De repente, a realidade contemporânea impôs uma verdade indigesta. A velha discussão em torno dos recursos naturais renováveis e dos não renováveis não era mais o suficiente. Diante não só de um crescimento populacional significativo, mas de um envelhecimento social importante, as discussões precisavam se ampliar e se aprofundar para dar conta dos novos cenários e expectativas; posto que, a Terra é o único abrigo que temos no momento.  

Isso significa que eventuais abandonos e negligências em relação ao planeta não dizem respeito apenas ao Meio Ambiente ou à sua população. Todas as discussões que atravessam o campo socioambiental impactam diretamente à Economia, à Educação, à Saúde, à Previdência Social, ao Trabalho, ao lazer, à Segurança, à Maternidade e à Infância, à assistência aos desamparados. Haja vista, por exemplo, os recentes episódios de enchentes e deslizamentos que assolaram o litoral norte de São Paulo, em fevereiro deste ano, e que deixaram milhares de cidadãos em situação de perda total da sua dignidade social.

O cerne da questão é que em nome do TER estamos totalmente esquecidos do SER, do qual somos parte integrante e integrada. Não estamos desajustados apenas das relações humanas; mas, da relação com o próprio planeta. E como em qualquer negação de caráter científico, esse é um tipo de decisão que nos coloca em iminência total de risco, porque nos permitimos impor ao meio ambiente que ele se submeta aos nossos delírios, especialmente os de consumo, sem quaisquer objeções ou contestações. E não é assim, que a coisa funciona!

E a humanidade não percebe que quanto mais estica a corda, mais desdobramentos e reverberações negativas passam a demandar medidas urgentes e investimentos de grande envergadura, a fim de se evitar algo pior. Sim, gastamos mais em paliativos e pseudorrecuperações do que seria preciso para a prevenção, para a manutenção, para a preservação. Acontece que somos nós que pagamos essa conta. Eu, você, ele, ela, ... os 8 bilhões de seres humanos, que estão com seus pés fincados nessa diminuta esfera azul que gira no espaço sideral.
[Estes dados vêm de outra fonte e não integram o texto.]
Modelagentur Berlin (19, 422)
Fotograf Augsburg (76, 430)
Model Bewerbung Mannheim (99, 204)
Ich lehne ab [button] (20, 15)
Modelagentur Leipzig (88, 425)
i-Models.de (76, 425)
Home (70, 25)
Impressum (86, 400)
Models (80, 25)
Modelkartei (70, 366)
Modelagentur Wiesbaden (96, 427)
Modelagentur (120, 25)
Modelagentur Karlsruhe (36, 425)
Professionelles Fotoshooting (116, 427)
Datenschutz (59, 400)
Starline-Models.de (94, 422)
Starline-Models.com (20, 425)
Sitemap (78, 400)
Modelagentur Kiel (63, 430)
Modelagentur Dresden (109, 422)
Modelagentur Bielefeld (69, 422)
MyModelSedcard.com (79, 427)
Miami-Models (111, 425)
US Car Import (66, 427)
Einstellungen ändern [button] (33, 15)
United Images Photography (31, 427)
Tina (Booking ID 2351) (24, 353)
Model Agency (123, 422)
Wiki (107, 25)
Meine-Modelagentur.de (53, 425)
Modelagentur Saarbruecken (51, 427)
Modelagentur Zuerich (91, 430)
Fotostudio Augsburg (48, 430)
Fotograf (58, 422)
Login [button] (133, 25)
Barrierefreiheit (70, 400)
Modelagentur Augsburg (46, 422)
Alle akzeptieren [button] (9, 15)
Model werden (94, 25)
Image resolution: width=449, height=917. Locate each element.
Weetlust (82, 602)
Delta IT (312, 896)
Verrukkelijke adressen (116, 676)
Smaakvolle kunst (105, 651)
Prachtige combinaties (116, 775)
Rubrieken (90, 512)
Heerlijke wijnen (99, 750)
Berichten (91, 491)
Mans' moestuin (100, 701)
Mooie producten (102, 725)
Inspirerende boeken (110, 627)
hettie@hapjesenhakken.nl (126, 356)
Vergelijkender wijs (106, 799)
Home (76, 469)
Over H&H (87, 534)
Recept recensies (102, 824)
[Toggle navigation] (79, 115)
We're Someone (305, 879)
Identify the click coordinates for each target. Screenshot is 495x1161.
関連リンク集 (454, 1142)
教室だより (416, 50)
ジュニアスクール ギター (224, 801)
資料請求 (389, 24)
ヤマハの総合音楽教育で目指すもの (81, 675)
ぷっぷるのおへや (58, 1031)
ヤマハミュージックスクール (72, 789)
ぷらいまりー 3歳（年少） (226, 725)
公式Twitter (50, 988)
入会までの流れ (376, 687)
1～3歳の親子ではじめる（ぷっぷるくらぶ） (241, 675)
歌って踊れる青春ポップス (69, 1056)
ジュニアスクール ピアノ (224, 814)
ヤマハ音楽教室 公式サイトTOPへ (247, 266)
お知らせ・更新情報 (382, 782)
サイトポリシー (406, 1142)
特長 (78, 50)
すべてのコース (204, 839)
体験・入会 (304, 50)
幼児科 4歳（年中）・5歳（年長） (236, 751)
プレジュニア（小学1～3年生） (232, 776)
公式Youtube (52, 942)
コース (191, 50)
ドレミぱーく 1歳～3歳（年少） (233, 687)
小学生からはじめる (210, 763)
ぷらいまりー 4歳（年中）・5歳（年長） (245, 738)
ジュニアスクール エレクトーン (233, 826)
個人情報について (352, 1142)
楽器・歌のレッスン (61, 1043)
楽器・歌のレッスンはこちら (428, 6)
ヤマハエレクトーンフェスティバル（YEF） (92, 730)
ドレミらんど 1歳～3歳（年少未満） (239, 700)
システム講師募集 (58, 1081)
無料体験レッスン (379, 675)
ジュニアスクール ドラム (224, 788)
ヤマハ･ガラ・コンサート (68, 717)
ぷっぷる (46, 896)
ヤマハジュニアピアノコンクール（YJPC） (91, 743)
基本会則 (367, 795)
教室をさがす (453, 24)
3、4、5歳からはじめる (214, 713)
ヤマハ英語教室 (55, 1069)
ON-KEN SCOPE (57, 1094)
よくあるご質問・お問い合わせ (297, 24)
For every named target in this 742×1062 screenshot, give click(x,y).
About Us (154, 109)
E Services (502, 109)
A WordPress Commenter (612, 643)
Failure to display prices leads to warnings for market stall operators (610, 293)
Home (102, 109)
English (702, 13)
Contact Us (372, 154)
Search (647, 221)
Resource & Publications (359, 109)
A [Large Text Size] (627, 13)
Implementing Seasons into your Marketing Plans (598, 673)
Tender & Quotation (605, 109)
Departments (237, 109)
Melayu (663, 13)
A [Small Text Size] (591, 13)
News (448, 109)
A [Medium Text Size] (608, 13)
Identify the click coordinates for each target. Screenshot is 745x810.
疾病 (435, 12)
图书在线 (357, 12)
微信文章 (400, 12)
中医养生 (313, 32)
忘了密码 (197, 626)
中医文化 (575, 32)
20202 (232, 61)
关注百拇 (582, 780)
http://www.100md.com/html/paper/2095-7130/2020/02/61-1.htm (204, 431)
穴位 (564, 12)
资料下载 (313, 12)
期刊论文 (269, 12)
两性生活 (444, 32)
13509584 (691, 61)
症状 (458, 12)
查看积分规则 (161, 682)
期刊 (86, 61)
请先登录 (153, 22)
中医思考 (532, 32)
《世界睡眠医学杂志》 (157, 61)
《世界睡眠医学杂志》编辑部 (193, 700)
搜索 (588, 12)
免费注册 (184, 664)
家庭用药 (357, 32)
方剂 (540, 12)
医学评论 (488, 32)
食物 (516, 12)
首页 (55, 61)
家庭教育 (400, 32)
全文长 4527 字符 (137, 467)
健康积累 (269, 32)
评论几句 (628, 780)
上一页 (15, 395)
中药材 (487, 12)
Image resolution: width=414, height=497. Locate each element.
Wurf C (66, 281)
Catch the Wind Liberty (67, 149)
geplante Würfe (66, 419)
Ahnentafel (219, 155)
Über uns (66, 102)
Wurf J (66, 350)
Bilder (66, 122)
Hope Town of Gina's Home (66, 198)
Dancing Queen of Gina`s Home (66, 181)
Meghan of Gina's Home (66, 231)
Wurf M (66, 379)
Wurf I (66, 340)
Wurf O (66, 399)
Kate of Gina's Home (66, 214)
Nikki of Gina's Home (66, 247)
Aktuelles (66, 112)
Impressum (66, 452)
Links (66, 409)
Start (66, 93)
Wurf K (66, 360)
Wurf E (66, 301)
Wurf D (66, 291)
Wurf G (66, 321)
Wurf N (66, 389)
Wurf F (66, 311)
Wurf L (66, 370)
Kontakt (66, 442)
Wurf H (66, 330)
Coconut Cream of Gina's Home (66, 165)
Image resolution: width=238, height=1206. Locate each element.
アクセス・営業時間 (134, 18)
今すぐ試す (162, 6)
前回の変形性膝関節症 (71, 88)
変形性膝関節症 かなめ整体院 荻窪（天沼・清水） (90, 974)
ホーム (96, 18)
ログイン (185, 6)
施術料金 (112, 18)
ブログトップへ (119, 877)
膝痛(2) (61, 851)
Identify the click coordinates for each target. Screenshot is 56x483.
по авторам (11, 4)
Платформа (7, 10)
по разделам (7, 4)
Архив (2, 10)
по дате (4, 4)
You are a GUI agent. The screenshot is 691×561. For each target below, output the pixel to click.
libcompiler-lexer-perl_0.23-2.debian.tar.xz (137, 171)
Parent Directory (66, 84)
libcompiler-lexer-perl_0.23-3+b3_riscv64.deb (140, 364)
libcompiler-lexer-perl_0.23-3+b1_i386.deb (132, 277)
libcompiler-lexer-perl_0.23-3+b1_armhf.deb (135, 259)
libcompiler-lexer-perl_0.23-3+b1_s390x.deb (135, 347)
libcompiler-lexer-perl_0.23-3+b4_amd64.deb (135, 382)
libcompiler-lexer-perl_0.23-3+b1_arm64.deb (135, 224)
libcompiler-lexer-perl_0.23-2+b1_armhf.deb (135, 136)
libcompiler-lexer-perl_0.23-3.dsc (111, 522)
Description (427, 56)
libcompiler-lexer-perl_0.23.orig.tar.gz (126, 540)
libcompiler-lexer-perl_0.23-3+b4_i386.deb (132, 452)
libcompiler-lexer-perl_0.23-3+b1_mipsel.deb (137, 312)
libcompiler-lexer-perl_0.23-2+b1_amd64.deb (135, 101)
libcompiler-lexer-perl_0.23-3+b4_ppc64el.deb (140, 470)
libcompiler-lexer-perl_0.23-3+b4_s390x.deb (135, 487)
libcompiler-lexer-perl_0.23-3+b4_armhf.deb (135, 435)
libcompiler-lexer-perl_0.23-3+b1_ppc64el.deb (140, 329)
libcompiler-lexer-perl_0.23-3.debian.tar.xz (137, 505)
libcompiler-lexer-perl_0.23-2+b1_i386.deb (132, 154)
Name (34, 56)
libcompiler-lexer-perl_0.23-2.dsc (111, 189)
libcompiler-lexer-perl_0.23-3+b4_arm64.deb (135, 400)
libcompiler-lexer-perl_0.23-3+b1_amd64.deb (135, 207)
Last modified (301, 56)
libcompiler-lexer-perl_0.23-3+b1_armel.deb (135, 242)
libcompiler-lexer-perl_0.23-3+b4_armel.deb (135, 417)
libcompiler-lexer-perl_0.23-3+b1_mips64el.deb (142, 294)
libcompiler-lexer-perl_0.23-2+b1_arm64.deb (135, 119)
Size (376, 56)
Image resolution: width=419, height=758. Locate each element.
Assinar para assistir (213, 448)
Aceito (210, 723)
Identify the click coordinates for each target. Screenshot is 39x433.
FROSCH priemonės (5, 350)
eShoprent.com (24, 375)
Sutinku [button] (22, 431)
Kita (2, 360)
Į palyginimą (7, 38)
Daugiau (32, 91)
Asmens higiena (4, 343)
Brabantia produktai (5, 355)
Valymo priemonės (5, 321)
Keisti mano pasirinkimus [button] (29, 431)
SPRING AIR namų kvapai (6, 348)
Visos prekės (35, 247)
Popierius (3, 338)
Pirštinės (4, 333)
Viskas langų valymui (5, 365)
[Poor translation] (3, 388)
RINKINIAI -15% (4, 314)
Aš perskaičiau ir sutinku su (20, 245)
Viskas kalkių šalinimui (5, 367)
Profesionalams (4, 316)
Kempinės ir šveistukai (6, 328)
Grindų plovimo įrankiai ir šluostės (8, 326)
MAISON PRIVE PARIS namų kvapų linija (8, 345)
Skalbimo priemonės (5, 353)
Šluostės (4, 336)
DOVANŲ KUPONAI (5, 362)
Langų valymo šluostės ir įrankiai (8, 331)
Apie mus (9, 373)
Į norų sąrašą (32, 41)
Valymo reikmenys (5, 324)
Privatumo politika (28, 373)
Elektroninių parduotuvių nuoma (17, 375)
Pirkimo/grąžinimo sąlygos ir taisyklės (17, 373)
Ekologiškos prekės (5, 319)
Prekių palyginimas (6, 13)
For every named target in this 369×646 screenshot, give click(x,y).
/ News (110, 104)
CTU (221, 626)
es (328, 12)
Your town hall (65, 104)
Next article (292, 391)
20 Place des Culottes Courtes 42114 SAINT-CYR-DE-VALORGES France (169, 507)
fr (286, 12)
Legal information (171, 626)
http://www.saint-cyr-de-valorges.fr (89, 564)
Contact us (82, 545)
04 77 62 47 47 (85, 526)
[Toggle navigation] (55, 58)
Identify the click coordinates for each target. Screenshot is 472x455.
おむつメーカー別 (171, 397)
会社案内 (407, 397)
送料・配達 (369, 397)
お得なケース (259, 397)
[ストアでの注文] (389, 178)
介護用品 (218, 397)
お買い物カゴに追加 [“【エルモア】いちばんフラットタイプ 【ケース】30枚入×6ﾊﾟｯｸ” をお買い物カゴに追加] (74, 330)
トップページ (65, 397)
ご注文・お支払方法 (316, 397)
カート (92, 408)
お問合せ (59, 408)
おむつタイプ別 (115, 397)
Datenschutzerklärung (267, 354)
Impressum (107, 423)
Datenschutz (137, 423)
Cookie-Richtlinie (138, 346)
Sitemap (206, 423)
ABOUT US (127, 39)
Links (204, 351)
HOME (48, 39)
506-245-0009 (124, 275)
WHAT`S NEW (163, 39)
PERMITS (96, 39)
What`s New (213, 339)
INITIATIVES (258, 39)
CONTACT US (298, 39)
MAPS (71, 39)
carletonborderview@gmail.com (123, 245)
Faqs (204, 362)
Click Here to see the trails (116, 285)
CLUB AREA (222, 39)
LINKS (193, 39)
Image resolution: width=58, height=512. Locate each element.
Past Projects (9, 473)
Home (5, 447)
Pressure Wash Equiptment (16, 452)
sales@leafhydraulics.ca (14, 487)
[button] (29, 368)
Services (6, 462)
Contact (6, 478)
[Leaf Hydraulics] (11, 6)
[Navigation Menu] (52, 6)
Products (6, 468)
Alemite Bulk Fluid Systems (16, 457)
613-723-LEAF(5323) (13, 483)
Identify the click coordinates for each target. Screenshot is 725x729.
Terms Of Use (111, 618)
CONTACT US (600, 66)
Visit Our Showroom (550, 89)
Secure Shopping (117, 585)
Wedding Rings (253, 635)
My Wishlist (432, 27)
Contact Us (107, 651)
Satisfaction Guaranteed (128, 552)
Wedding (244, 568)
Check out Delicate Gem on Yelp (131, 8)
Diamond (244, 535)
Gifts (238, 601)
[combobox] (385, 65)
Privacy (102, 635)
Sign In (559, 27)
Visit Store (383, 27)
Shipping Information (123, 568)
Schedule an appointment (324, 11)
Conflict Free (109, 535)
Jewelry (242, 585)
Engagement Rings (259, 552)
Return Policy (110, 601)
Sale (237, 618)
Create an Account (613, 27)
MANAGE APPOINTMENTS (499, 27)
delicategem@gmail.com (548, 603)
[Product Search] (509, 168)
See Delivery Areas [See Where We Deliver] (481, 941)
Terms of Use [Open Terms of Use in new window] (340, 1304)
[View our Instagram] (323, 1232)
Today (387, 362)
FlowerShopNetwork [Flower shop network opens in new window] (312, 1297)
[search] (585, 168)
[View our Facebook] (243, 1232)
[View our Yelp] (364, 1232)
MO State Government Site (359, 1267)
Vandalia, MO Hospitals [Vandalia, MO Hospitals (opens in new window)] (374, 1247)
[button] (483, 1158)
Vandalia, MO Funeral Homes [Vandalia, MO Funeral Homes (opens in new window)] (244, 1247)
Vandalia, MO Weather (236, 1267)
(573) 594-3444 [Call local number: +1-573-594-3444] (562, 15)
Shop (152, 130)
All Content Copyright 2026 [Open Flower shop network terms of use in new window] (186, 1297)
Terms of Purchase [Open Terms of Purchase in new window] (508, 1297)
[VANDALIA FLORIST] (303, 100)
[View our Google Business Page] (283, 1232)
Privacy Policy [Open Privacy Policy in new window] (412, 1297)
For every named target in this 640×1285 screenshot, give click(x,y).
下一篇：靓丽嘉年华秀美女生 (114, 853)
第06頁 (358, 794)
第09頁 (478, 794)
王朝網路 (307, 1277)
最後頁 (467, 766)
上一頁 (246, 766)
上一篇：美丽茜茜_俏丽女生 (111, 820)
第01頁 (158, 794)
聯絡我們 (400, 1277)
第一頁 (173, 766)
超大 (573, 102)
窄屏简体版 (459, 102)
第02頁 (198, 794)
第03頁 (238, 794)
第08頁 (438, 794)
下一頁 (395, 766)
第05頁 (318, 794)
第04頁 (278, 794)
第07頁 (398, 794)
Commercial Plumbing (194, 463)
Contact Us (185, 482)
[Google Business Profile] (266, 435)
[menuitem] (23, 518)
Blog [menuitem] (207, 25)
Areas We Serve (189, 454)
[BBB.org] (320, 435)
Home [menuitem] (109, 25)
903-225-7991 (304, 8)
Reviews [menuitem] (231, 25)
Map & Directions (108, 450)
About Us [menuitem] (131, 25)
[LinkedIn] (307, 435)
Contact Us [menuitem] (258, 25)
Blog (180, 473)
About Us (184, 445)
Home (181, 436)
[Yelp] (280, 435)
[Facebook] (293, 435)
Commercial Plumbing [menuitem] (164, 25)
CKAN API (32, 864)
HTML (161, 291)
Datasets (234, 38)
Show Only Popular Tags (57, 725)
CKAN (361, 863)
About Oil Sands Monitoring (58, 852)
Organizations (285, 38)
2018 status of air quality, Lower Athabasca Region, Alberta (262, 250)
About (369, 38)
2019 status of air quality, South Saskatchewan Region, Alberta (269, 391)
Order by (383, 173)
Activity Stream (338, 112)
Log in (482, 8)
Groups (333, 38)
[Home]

Entenda, não é a Terra que está lhe pedindo alguma coisa! É o silêncio da sua própria sobrevivência, seu instinto de preservação, que grita pelos labirintos da sua subjetividade existencial, tentando demover você dos seus excessos sem sentido, da sua ganância desmedida, da sua irresponsabilidade gratuita, da sua indiferença humanitária. Certamente, sem muito sucesso; posto que, o individualismo e o narcisismo contemporâneo têm usado de artifícios demasiadamente sofisticados para entorpecer as mentes.

Mas, ela tenta! E vai permanecer tentando até que você saia dessa rota intencional de colisão. Até que você perceba qual é o verdadeiro viés do seu protagonismo no planeta. Até admitir que essa não é uma discussão desse ou daquele cidadão; mas, de qualquer um, cujo cérebro e o coração estejam em funcionamento. As questões socioambientais marcam, portanto, o tênue limite entre a vida e a morte. Basta, então, uma breve recapitulação histórica para se descobrir que o planeta sobrevive sem gente; mas, gente não sobrevive sem o planeta. Aí você descobre, pela mais elementar inversão de perspectiva, qual é o seu verdadeiro tamanho no mundo, qual é o seu lugar na fila do pão.